A blog. Never before have I written a blog or on a blog or for a blog or whatever you say when you are talking about blogging….I have never blogged? Does that work? Okay, I have never blogged. This is my first blog. Today is the day I blog for the first time. I feel different, I must admit. I think I am radiating blogger vibes and it feels sexy…and sad. Sound familiar? Yeah, not to me either but I am sure someone out there has had an experience where those emotions co-exist (j.k., sexy/sad is my home address).

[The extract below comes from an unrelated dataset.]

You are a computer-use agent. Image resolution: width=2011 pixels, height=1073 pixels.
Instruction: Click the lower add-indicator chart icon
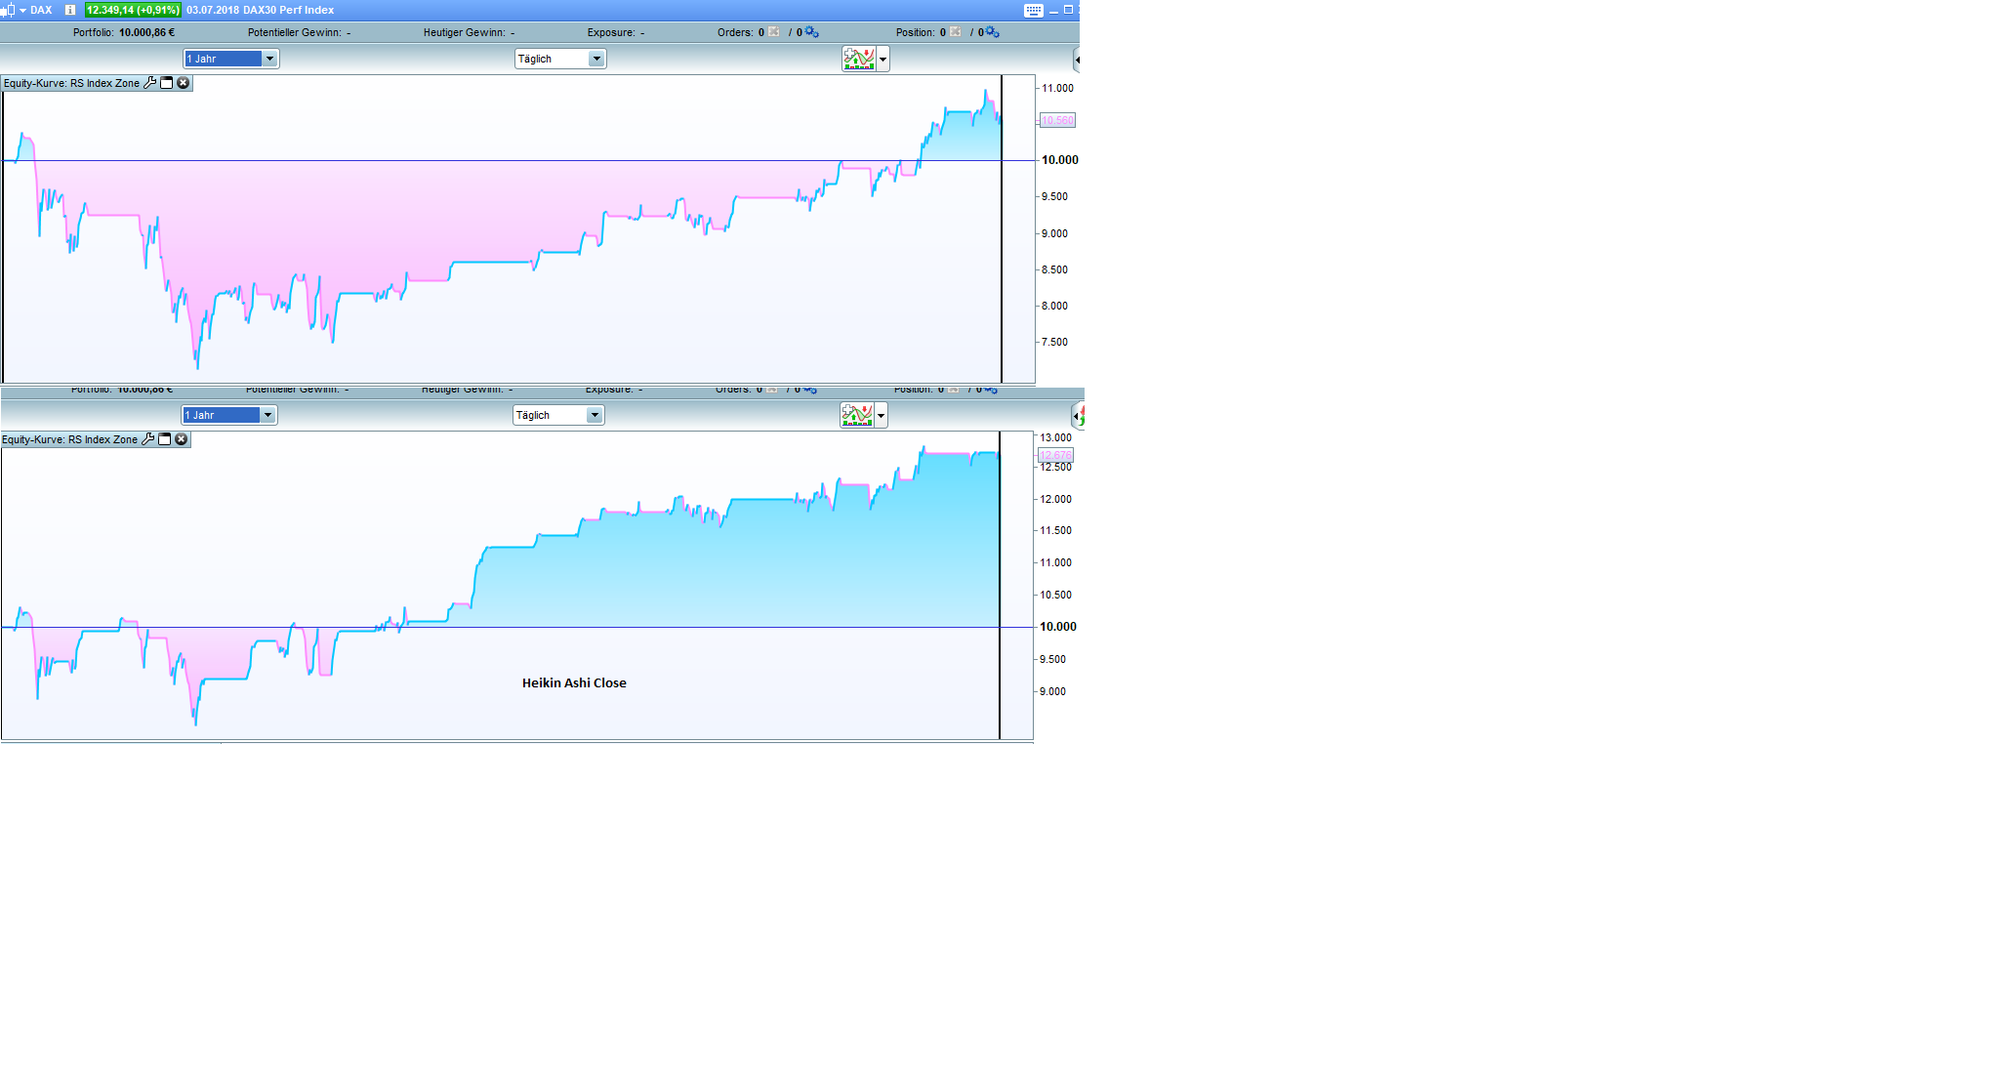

When I think of writing I immediately conjure up images of Hemingway at a typewriter in Key West with an open window, a ceiling fan rippling his already beaten up slips of paper. Or of Woolf, sequestered in her study, having trays of food brought to her door because she could not bear to break with words. A tea set is present, as is a wild bird in a cage hanging from the ceiling. And of course I think of Williams typing furiously, half-drunk in golden light with a lover sleeping in the bed next to his desk. Writers toiling, struggling privately; cocooned inside of their own imaginations for months and years until the completed (?) draft was ready to share. It took time. It took tears. It took drinks. It was where they lived. In short: I romanticize the act of writing like a motherfucker.
I don’t fashion my life to look like the inside of a precious snow globe, but I do like a bit of silk to be thrown over the lampshade: I don’t take the content of my writing or myself too seriously but there is something too quick, too easy, about a blog. It makes me uncomfortable.
But maybe it doesn’t. I’m sort of having a blast writing this (from my desk that is in a basement of a Tribeca bar. No wild bird. No ceiling fan. No lover. But I do have Diet Dr. Pepper, Swedish Fish, and Pandora is playing a solid playlist from my En Vogue station). Yeah, this is nice. When I think of people reading this and all of the inevitable grammatical errors, I’m sure I will get hot all over and my butt cheeks will clinch together really tightly. But that pretty much happens any time I share my work; whether it is a close friend reading a script for the first time, a fully rehearsed production in front of an audience on closing night, or during my rendition of Fancy by Reba McIntyre during Karaoke. So, it is no different, really. Sharing is sharing.
Okay, thanks everybody. I like blogging. I think I will do it again. Romanticizing things might work for a minute, but ultimately it is just another way to keep yourself right where you are. And baby: it’s time to move.